4L (4 latas) is a 2019 Spanish comedy film directed by Gerardo Olivares and written by Olivares and María Jesús Petrement. The plot revolves around Tocho (Hovik Keuchkerian), who is a rough, bad-mannered alcoholic; Jean Pierre (Jean Reno), who was once a womanizer but has matured; and Ely (Susana Abaitua). They are all travelling from Spain to Ely's father Joseba (Enrique San Francisco) who lives in Tombuctu, Mali, and is on his deathbed.

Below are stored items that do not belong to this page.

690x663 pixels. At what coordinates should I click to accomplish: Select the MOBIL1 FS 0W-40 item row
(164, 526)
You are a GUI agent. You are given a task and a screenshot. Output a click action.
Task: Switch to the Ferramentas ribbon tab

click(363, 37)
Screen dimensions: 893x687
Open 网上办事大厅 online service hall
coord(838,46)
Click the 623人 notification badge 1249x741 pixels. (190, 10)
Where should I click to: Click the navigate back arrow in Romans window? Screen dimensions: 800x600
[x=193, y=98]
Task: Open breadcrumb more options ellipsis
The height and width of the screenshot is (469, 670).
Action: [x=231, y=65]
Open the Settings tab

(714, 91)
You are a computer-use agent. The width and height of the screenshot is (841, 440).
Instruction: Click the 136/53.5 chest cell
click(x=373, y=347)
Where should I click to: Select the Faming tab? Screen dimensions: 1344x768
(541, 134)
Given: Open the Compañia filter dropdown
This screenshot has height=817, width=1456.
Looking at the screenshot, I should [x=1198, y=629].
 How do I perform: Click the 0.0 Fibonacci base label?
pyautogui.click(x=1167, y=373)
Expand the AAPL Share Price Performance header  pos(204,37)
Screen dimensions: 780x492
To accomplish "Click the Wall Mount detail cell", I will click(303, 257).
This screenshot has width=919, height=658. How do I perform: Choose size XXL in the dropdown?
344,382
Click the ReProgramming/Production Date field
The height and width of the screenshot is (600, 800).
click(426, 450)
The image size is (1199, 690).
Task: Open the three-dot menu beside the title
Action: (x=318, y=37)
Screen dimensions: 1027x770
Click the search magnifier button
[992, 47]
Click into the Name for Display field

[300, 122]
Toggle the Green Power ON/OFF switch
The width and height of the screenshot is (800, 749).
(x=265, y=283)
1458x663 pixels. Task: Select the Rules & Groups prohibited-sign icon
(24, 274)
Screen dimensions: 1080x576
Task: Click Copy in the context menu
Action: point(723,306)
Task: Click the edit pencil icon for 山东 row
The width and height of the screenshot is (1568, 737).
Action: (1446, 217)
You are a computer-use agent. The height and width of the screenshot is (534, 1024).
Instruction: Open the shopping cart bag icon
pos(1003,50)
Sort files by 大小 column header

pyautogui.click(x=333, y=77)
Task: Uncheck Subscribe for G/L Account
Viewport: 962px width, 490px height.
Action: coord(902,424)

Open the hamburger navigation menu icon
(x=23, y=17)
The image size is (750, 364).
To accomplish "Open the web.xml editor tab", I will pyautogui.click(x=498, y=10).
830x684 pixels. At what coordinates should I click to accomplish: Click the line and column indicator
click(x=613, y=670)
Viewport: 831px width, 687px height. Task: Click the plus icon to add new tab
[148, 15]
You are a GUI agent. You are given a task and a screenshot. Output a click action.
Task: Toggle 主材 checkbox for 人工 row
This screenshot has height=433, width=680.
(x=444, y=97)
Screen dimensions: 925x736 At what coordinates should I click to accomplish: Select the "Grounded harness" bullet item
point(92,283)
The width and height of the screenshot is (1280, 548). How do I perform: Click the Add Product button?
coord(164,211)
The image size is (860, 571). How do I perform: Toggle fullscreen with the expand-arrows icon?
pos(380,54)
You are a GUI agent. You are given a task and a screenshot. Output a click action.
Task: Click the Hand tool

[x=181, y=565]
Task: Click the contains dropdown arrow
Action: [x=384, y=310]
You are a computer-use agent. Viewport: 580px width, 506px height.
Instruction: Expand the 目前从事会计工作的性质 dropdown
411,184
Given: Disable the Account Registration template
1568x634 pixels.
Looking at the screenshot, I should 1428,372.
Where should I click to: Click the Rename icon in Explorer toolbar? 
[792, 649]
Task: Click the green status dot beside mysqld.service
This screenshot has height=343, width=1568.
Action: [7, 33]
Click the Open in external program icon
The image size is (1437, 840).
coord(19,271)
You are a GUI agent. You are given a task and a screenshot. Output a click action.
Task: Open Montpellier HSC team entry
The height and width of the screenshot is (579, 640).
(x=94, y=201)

They decided to travel there by using Ely's father's old car, a car in which they used to do road trips.

== Plot ==
As the plot begins, Tocho, a rough, alcohol-infused citizen of Bilbao, Spain, receives a letter telling him that Joseba, an old friend, is dying in Timbuktu. Deeply touched and nostalgic, Tocho travels by coach to France where he enlists another old friend, Jean Pierre, the owner of a vineyard, to join him on a trip to say goodbye to their beloved Joseba. Jean Pierre somewhat tentatively agrees, and the two men next visit Joseba's estranged daughter Ely to ask her to join them. To their amazement, Ely reveals that the old 1982 Renault that the three friends once drove across the Sahara Desert has been carefully preserved in her garage. She accepts their offer, if they will drive in the Renault from Spain to Timbuktu once again. With fond memories of their youthful adventures, Jean Pierre and Tocho agree to recreate the journey with Ely in tow. But the men and the car are older now, and times have changed. What was once a road trip of freedom becomes a journey fraught with breakdowns and stereotypical near-death moments in the desert. A Malian hitchhiker Mamadou is befriended by Ely, but dies of thirst when walking off to seek help when the 4L breaks down. There is an encounter in the middle of the Tanezrouft with a French trafficker who has a grudge against Jean Pierre, who stole one of his trucks many years ago. Arriving in Timbuktu the three travellers find an ailing Joseba and his Malian partner, and the closing scene leaves the four main characters promising to restore a riverboat on the Niger (in reality about 20 km from Timbuktu) owned by Joseba.

== Production ==
Filming took place over a period of eight weeks on the Spanish islands of Gran Canaria and Fuerteventura, as well as in Morocco and Senegal. The actors never visited Algeria, Mali or Timbuktu, as featured on screen.

==Release==
Distributed by Wanda Films, 4L was theatrically released in Spain on 1 March 2019.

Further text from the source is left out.